### Records from a collection
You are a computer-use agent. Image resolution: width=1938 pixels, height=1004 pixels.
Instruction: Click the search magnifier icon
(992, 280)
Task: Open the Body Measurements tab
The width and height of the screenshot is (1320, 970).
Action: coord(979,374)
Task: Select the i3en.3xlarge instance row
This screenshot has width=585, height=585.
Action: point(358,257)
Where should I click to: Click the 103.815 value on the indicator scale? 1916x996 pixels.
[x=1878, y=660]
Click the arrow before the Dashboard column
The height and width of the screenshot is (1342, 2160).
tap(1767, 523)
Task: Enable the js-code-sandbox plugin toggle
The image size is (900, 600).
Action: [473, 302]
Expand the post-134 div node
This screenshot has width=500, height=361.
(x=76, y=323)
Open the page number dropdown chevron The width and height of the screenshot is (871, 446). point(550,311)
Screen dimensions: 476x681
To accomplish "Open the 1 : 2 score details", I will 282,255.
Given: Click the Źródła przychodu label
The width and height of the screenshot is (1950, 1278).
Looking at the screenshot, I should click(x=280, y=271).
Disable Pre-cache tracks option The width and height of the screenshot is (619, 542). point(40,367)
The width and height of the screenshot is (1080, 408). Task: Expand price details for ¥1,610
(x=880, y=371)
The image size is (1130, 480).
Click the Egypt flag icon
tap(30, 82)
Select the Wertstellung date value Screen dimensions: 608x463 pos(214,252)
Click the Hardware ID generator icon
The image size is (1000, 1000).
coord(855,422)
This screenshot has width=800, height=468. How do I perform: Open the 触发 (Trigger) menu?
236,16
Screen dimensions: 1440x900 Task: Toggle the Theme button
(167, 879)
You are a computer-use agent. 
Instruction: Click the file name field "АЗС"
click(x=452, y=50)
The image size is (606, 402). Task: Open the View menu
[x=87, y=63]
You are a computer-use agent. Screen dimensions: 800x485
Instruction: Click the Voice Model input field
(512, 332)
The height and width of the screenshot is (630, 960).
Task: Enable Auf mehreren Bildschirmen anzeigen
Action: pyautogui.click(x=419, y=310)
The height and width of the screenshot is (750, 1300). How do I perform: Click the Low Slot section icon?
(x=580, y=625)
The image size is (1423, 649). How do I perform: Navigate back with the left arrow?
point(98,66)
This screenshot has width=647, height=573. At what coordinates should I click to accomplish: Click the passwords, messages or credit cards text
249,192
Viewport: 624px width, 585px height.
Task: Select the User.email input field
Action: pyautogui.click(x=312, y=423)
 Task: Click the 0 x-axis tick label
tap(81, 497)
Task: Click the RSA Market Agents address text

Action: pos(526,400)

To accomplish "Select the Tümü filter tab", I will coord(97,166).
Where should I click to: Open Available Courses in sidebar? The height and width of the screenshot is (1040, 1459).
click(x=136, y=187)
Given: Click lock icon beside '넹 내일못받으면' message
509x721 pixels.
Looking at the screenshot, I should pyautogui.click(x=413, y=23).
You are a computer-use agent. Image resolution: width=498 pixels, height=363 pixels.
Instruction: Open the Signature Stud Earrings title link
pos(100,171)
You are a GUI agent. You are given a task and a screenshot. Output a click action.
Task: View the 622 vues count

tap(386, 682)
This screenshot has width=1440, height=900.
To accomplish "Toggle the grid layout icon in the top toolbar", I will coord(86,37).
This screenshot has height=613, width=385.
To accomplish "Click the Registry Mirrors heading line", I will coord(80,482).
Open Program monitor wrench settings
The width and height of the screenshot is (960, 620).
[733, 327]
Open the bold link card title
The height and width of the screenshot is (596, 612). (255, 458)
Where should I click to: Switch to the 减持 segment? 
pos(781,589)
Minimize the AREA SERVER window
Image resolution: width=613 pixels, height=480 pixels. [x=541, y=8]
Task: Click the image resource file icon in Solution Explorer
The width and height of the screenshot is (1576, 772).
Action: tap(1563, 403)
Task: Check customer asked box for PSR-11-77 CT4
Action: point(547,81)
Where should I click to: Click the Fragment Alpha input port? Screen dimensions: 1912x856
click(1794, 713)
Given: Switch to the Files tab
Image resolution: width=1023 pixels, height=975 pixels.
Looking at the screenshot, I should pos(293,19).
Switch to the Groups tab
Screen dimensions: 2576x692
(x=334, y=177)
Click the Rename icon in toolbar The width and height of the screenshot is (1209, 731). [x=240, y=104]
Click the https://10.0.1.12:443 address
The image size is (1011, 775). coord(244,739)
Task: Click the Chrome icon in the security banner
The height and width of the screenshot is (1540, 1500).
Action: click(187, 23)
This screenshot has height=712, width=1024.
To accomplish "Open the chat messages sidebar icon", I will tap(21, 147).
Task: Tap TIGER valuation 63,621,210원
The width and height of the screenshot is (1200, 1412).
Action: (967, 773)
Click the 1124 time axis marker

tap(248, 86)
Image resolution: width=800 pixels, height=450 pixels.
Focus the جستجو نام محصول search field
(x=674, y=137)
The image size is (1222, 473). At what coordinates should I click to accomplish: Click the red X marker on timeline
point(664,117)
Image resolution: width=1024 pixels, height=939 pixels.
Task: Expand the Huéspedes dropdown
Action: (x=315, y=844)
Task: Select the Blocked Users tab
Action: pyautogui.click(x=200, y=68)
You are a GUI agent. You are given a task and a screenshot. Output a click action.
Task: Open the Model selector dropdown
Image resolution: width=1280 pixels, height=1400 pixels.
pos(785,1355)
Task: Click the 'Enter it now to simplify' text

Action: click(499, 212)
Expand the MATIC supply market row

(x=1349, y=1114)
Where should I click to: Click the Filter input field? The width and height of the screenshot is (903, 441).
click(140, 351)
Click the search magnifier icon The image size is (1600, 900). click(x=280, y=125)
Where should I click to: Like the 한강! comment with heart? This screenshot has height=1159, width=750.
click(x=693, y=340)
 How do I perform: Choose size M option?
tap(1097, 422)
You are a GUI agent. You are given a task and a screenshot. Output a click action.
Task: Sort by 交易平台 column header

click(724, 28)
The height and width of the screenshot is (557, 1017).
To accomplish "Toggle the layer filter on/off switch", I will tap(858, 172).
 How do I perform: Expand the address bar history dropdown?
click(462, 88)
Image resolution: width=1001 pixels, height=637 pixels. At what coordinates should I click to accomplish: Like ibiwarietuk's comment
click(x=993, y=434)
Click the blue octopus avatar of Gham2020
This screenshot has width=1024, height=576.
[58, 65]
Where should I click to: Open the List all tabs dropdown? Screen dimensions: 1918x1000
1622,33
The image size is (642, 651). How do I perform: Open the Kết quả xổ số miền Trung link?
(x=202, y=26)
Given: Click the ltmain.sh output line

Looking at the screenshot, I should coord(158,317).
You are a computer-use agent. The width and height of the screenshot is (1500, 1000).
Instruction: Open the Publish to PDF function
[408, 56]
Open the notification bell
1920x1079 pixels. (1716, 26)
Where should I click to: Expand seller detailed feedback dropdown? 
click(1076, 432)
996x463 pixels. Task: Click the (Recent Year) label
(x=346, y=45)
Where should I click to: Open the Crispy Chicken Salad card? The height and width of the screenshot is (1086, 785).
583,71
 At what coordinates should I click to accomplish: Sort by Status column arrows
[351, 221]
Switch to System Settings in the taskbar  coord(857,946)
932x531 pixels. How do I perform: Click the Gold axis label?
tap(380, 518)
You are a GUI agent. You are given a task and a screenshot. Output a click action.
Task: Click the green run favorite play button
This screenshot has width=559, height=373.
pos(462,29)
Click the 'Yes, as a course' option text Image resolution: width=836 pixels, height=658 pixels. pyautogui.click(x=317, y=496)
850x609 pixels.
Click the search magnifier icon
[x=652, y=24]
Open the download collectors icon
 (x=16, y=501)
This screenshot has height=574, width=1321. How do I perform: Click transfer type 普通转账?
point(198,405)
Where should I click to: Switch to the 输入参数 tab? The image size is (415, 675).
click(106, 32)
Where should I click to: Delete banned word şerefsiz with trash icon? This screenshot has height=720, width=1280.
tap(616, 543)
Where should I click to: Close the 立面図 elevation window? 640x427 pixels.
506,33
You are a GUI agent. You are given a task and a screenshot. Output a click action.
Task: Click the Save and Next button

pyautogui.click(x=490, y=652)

### Task directions
An exact copy of the lines from the one holding "850x609 pixels." through the end of the data is the whole answer.

### The answer
850x609 pixels.
Click the search magnifier icon
[x=652, y=24]
Open the download collectors icon
 (x=16, y=501)
This screenshot has height=574, width=1321. How do I perform: Click transfer type 普通转账?
point(198,405)
Where should I click to: Switch to the 输入参数 tab? The image size is (415, 675).
click(106, 32)
Where should I click to: Delete banned word şerefsiz with trash icon? This screenshot has height=720, width=1280.
tap(616, 543)
Where should I click to: Close the 立面図 elevation window? 640x427 pixels.
506,33
You are a GUI agent. You are given a task and a screenshot. Output a click action.
Task: Click the Save and Next button

pyautogui.click(x=490, y=652)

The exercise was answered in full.